Charles Ellicott Commentary
"And Jesus, full of the Holy Spirit, returned from the Jordan, and was led in the Spirit in the wilderness" — Luke 4:1 (ASV)
Being full of the Holy Ghost.—See Notes on Matthew 4:1-11. The words used by St. Luke describe the same fact as those used by St. Matthew and St. Mark, and agree with the Spirit given not by measure of John 3:34.
"And the devil said unto him, if thou art the Son of God, command this stone that it become bread." — Luke 4:3 (ASV)
Command this stone.—The singular form is somewhat more vivid than the plural, these stones, in St. Matthew.
"And he led him up, and showed him all the kingdoms of the world in a moment of time." — Luke 4:5 (ASV)
The kingdoms of the world.—St. Luke uses the word (literally, the inhabited world) which was commonly used as co-extensive with the Roman empire. On the difference in the order of the temptations, see Note on Matthew 4:5.

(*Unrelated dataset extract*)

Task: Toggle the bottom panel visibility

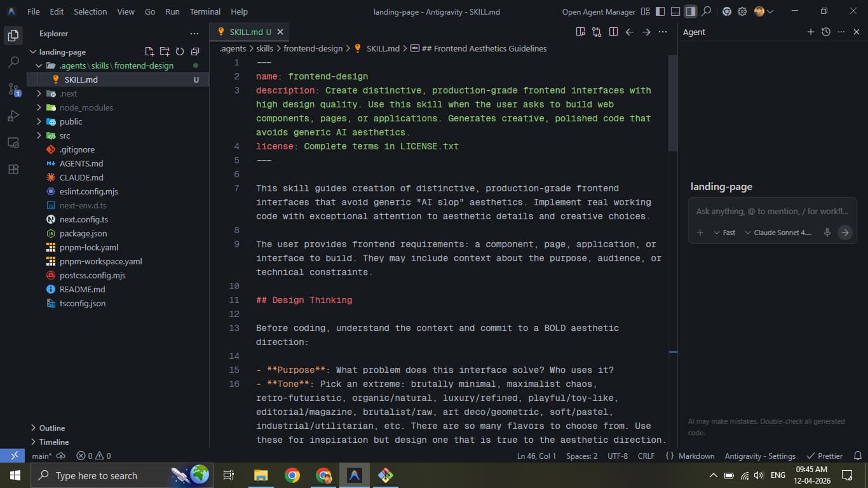Action: click(675, 11)

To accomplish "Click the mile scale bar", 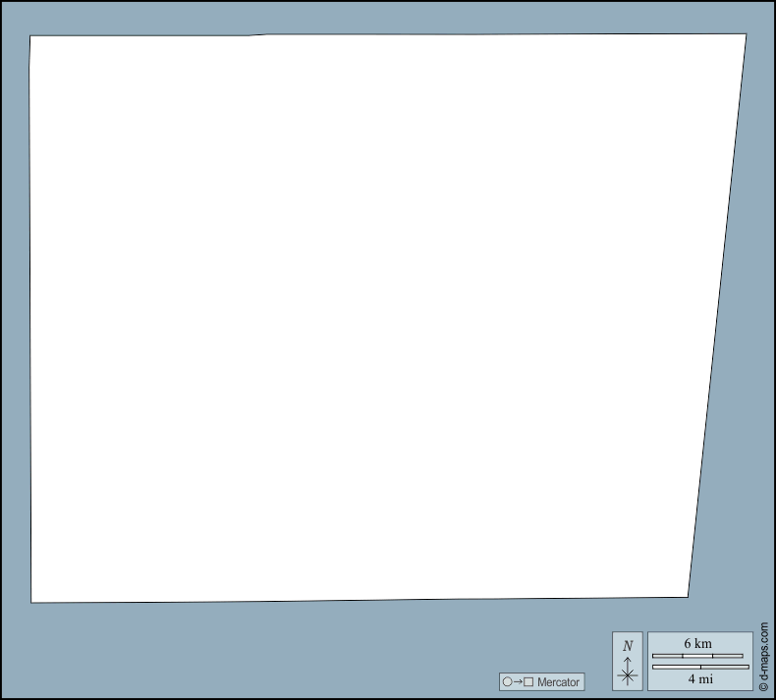I will 699,667.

In a moment of time.—The concentration of what seems an almost endless succession of images into the consciousness of a moment is eminently characteristic of the activity of the human soul in the state of ecstasy or vision.
"And the devil said unto him, To thee will I give all this authority, and the glory of them: for it hath been delivered unto me; and to whomsoever I will I give it." — Luke 4:6 (ASV)

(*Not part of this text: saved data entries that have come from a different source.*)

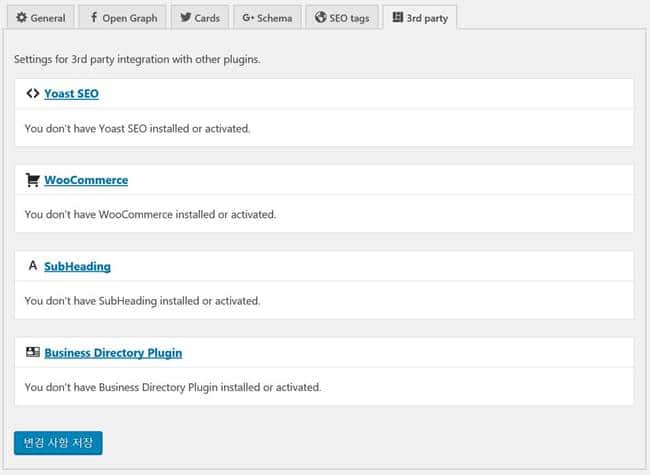The width and height of the screenshot is (650, 475).
Task: Open the Open Graph tab
Action: [x=122, y=18]
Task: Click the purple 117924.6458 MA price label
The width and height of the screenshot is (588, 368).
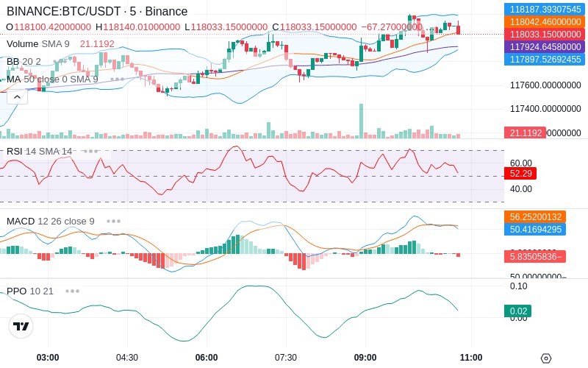Action: (x=545, y=46)
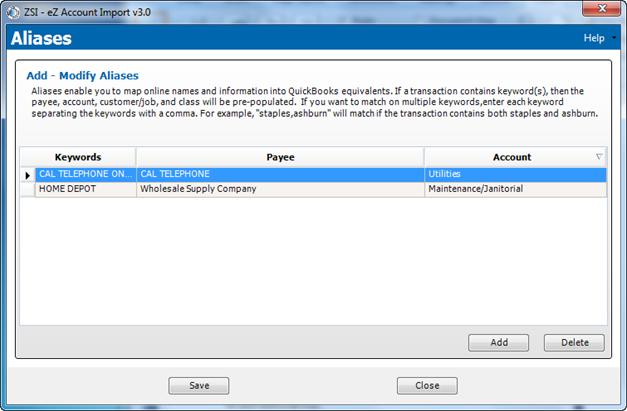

For that is delivered to me.—Better, has been delivered to me. The specific assertion of the usurped dominion, though implied in Matthew, is in its form peculiar to Luke. (See Note on Matthew 4:9.) The notion that any such delegated sovereignty had been assigned to the Tempter, either before or after his fall from his first estate, has, it hardly needs to be said, no foundation in Scripture. It asserts that the earth is the Lord’s, and the fulness thereof (Psalms 24:1); and the claim of the Tempter was a lying boast, resting only on the permitted activity and temporary predominance of evil in the actual course of the world’s history.
"And when the devil had completed every temptation, he departed from him for a season." — Luke 4:13 (ASV)
When the devil had ended all the temptation.—Better, had completed every kind of temptation. The three trials were each typical in character, and taken together they made up the cycle of those to which our Lord’s human nature was then open.
For a season.—Till a [convenient] season—i.e., till the close of the great work, the time of the power of darkness (Luke 22:53), when the prince of this world again came (John 14:30), and, trying then the power of suffering, as he had before tried the allurement of the world, found that he was foiled in the latter temptation as he had been in the earlier.